____ Given entries
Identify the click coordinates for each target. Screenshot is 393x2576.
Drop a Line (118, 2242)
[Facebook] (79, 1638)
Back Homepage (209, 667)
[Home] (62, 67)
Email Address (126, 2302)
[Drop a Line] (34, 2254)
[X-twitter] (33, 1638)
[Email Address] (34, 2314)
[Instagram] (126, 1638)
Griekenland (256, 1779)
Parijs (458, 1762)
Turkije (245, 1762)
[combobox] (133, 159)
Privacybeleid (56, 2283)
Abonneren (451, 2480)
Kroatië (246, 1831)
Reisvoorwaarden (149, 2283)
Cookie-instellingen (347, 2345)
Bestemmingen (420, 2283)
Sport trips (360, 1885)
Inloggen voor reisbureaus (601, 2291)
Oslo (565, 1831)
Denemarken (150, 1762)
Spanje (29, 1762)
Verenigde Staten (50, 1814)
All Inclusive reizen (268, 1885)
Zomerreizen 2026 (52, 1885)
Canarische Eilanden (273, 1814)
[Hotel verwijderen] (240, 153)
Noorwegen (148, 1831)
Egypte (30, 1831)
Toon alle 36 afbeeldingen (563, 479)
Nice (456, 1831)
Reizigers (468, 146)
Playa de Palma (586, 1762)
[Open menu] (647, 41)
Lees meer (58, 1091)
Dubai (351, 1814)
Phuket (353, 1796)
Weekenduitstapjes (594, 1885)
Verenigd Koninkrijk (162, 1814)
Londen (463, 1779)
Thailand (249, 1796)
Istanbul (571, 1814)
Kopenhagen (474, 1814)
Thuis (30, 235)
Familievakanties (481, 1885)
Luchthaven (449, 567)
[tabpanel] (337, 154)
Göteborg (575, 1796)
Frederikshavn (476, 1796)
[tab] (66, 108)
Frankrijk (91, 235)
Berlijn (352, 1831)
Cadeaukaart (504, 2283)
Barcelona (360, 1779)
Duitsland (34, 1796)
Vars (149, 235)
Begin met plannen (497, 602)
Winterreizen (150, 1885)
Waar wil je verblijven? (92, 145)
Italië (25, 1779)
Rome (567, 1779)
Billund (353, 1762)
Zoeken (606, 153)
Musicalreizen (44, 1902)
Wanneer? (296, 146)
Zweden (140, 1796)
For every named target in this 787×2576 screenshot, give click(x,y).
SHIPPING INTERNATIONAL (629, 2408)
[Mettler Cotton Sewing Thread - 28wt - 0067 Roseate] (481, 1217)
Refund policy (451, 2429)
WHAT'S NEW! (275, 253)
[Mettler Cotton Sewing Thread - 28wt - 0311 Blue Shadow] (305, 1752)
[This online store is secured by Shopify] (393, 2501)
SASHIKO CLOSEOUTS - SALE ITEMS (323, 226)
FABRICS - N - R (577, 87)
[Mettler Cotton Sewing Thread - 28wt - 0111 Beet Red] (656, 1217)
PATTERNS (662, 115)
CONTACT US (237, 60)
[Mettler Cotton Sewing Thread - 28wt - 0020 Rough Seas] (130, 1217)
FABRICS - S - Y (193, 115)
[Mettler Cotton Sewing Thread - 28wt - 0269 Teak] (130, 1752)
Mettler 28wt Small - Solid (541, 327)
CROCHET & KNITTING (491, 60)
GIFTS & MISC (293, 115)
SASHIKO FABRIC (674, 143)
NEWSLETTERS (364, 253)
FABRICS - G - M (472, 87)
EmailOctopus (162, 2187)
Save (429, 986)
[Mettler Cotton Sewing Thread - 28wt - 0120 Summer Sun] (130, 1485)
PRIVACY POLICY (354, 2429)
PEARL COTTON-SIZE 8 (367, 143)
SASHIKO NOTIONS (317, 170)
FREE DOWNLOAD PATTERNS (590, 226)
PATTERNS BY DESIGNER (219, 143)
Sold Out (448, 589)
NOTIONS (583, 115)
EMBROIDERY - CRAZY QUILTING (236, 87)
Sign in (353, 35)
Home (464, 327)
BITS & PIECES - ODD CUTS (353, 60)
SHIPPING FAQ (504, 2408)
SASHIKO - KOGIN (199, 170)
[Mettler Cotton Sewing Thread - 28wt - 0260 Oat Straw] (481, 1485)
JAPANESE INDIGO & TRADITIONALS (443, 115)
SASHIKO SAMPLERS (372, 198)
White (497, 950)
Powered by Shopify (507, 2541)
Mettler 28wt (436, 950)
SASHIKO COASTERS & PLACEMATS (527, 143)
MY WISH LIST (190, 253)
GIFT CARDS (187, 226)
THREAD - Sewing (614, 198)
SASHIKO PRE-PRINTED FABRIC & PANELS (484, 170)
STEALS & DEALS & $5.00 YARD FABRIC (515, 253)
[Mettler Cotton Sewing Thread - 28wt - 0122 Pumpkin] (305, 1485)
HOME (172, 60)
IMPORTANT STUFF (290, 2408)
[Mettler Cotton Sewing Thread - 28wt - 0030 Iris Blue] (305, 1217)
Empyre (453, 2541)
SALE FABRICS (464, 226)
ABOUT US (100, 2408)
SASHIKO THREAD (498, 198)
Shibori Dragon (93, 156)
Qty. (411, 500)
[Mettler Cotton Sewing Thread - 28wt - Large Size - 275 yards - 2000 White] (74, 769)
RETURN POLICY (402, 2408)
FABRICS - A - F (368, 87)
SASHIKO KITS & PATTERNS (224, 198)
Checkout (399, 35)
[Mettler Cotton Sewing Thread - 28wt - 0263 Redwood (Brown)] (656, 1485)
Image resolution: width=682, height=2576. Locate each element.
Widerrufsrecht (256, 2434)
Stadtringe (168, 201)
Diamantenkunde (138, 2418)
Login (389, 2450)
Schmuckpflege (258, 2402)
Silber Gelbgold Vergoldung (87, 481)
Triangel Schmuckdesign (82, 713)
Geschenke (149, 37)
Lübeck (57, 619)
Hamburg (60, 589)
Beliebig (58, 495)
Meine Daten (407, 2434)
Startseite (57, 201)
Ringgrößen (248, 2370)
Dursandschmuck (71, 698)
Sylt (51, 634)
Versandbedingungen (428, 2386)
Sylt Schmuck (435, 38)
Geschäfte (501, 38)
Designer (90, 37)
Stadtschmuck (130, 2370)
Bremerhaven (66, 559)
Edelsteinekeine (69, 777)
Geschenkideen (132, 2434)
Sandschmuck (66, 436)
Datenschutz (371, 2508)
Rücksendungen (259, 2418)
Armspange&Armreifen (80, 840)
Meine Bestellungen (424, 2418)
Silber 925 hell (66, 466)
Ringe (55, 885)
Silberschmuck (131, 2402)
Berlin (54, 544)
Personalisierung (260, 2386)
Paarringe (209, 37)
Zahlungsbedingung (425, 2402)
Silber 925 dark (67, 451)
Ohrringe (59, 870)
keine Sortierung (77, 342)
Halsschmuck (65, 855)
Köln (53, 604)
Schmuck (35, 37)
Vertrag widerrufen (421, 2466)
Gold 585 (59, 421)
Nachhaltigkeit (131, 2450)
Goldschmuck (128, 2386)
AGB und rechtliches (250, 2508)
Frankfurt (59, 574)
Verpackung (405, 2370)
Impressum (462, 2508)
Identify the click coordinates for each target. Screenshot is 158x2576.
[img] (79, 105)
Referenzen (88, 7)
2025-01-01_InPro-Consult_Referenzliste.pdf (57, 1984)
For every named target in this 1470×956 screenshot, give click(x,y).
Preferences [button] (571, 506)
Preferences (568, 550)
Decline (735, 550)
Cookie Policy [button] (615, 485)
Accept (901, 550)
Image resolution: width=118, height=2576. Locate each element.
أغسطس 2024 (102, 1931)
________
Word for word, retype all of the material.

--- Exercise output ---
Identify the click coordinates for each target. Screenshot is 393x2576.
Drop a Line (118, 2242)
[Facebook] (79, 1638)
Back Homepage (209, 667)
[Home] (62, 67)
Email Address (126, 2302)
[Drop a Line] (34, 2254)
[X-twitter] (33, 1638)
[Email Address] (34, 2314)
[Instagram] (126, 1638)
Griekenland (256, 1779)
Parijs (458, 1762)
Turkije (245, 1762)
[combobox] (133, 159)
Privacybeleid (56, 2283)
Abonneren (451, 2480)
Kroatië (246, 1831)
Reisvoorwaarden (149, 2283)
Cookie-instellingen (347, 2345)
Bestemmingen (420, 2283)
Sport trips (360, 1885)
Inloggen voor reisbureaus (601, 2291)
Oslo (565, 1831)
Denemarken (150, 1762)
Spanje (29, 1762)
Verenigde Staten (50, 1814)
All Inclusive reizen (268, 1885)
Zomerreizen 2026 (52, 1885)
Canarische Eilanden (273, 1814)
[Hotel verwijderen] (240, 153)
Noorwegen (148, 1831)
Egypte (30, 1831)
Toon alle 36 afbeeldingen (563, 479)
Nice (456, 1831)
Reizigers (468, 146)
Playa de Palma (586, 1762)
[Open menu] (647, 41)
Lees meer (58, 1091)
Dubai (351, 1814)
Phuket (353, 1796)
Weekenduitstapjes (594, 1885)
Verenigd Koninkrijk (162, 1814)
Londen (463, 1779)
Thailand (249, 1796)
Istanbul (571, 1814)
Kopenhagen (474, 1814)
Thuis (30, 235)
Familievakanties (481, 1885)
Luchthaven (449, 567)
[tabpanel] (337, 154)
Göteborg (575, 1796)
Frederikshavn (476, 1796)
[tab] (66, 108)
Frankrijk (91, 235)
Berlijn (352, 1831)
Cadeaukaart (504, 2283)
Barcelona (360, 1779)
Duitsland (34, 1796)
Vars (149, 235)
Begin met plannen (497, 602)
Winterreizen (150, 1885)
Waar wil je verblijven? (92, 145)
Italië (25, 1779)
Rome (567, 1779)
Billund (353, 1762)
Zoeken (606, 153)
Musicalreizen (44, 1902)
Wanneer? (296, 146)
Zweden (140, 1796)
For every named target in this 787×2576 screenshot, give click(x,y).
SHIPPING INTERNATIONAL (629, 2408)
[Mettler Cotton Sewing Thread - 28wt - 0067 Roseate] (481, 1217)
Refund policy (451, 2429)
WHAT'S NEW! (275, 253)
[Mettler Cotton Sewing Thread - 28wt - 0311 Blue Shadow] (305, 1752)
[This online store is secured by Shopify] (393, 2501)
SASHIKO CLOSEOUTS - SALE ITEMS (323, 226)
FABRICS - N - R (577, 87)
[Mettler Cotton Sewing Thread - 28wt - 0111 Beet Red] (656, 1217)
PATTERNS (662, 115)
CONTACT US (237, 60)
[Mettler Cotton Sewing Thread - 28wt - 0020 Rough Seas] (130, 1217)
FABRICS - S - Y (193, 115)
[Mettler Cotton Sewing Thread - 28wt - 0269 Teak] (130, 1752)
Mettler 28wt Small - Solid (541, 327)
CROCHET & KNITTING (491, 60)
GIFTS & MISC (293, 115)
SASHIKO FABRIC (674, 143)
NEWSLETTERS (364, 253)
FABRICS - G - M (472, 87)
EmailOctopus (162, 2187)
Save (429, 986)
[Mettler Cotton Sewing Thread - 28wt - 0120 Summer Sun] (130, 1485)
PRIVACY POLICY (354, 2429)
PEARL COTTON-SIZE 8 (367, 143)
SASHIKO NOTIONS (317, 170)
FREE DOWNLOAD PATTERNS (590, 226)
PATTERNS BY DESIGNER (219, 143)
Sold Out (448, 589)
NOTIONS (583, 115)
EMBROIDERY - CRAZY QUILTING (236, 87)
Sign in (353, 35)
Home (464, 327)
BITS & PIECES - ODD CUTS (353, 60)
SHIPPING FAQ (504, 2408)
SASHIKO - KOGIN (199, 170)
[Mettler Cotton Sewing Thread - 28wt - 0260 Oat Straw] (481, 1485)
JAPANESE INDIGO & TRADITIONALS (443, 115)
SASHIKO SAMPLERS (372, 198)
White (497, 950)
Powered by Shopify (507, 2541)
Mettler 28wt (436, 950)
SASHIKO COASTERS & PLACEMATS (527, 143)
MY WISH LIST (190, 253)
GIFT CARDS (187, 226)
THREAD - Sewing (614, 198)
SASHIKO PRE-PRINTED FABRIC & PANELS (484, 170)
STEALS & DEALS & $5.00 YARD FABRIC (515, 253)
[Mettler Cotton Sewing Thread - 28wt - 0122 Pumpkin] (305, 1485)
HOME (172, 60)
IMPORTANT STUFF (290, 2408)
[Mettler Cotton Sewing Thread - 28wt - 0030 Iris Blue] (305, 1217)
Empyre (453, 2541)
SALE FABRICS (464, 226)
ABOUT US (100, 2408)
SASHIKO THREAD (498, 198)
Shibori Dragon (93, 156)
Qty. (411, 500)
[Mettler Cotton Sewing Thread - 28wt - Large Size - 275 yards - 2000 White] (74, 769)
RETURN POLICY (402, 2408)
FABRICS - A - F (368, 87)
SASHIKO KITS & PATTERNS (224, 198)
Checkout (399, 35)
[Mettler Cotton Sewing Thread - 28wt - 0263 Redwood (Brown)] (656, 1485)
Image resolution: width=682, height=2576. Locate each element.
Widerrufsrecht (256, 2434)
Stadtringe (168, 201)
Diamantenkunde (138, 2418)
Login (389, 2450)
Schmuckpflege (258, 2402)
Silber Gelbgold Vergoldung (87, 481)
Triangel Schmuckdesign (82, 713)
Geschenke (149, 37)
Lübeck (57, 619)
Hamburg (60, 589)
Beliebig (58, 495)
Meine Daten (407, 2434)
Startseite (57, 201)
Ringgrößen (248, 2370)
Dursandschmuck (71, 698)
Sylt (51, 634)
Versandbedingungen (428, 2386)
Sylt Schmuck (435, 38)
Geschäfte (501, 38)
Designer (90, 37)
Stadtschmuck (130, 2370)
Bremerhaven (66, 559)
Edelsteinekeine (69, 777)
Geschenkideen (132, 2434)
Sandschmuck (66, 436)
Datenschutz (371, 2508)
Rücksendungen (259, 2418)
Armspange&Armreifen (80, 840)
Meine Bestellungen (424, 2418)
Silber 925 hell (66, 466)
Ringe (55, 885)
Silberschmuck (131, 2402)
Berlin (54, 544)
Personalisierung (260, 2386)
Paarringe (209, 37)
Zahlungsbedingung (425, 2402)
Silber 925 dark (67, 451)
Ohrringe (59, 870)
keine Sortierung (77, 342)
Halsschmuck (65, 855)
Köln (53, 604)
Schmuck (35, 37)
Vertrag widerrufen (421, 2466)
Gold 585 (59, 421)
Nachhaltigkeit (131, 2450)
Goldschmuck (128, 2386)
AGB und rechtliches (250, 2508)
Frankfurt (59, 574)
Verpackung (405, 2370)
Impressum (462, 2508)
Identify the click coordinates for each target. Screenshot is 158x2576.
[img] (79, 105)
Referenzen (88, 7)
2025-01-01_InPro-Consult_Referenzliste.pdf (57, 1984)
For every named target in this 1470×956 screenshot, give click(x,y).
Preferences [button] (571, 506)
Preferences (568, 550)
Decline (735, 550)
Cookie Policy [button] (615, 485)
Accept (901, 550)
Image resolution: width=118, height=2576. Locate each element.
أغسطس 2024 (102, 1931)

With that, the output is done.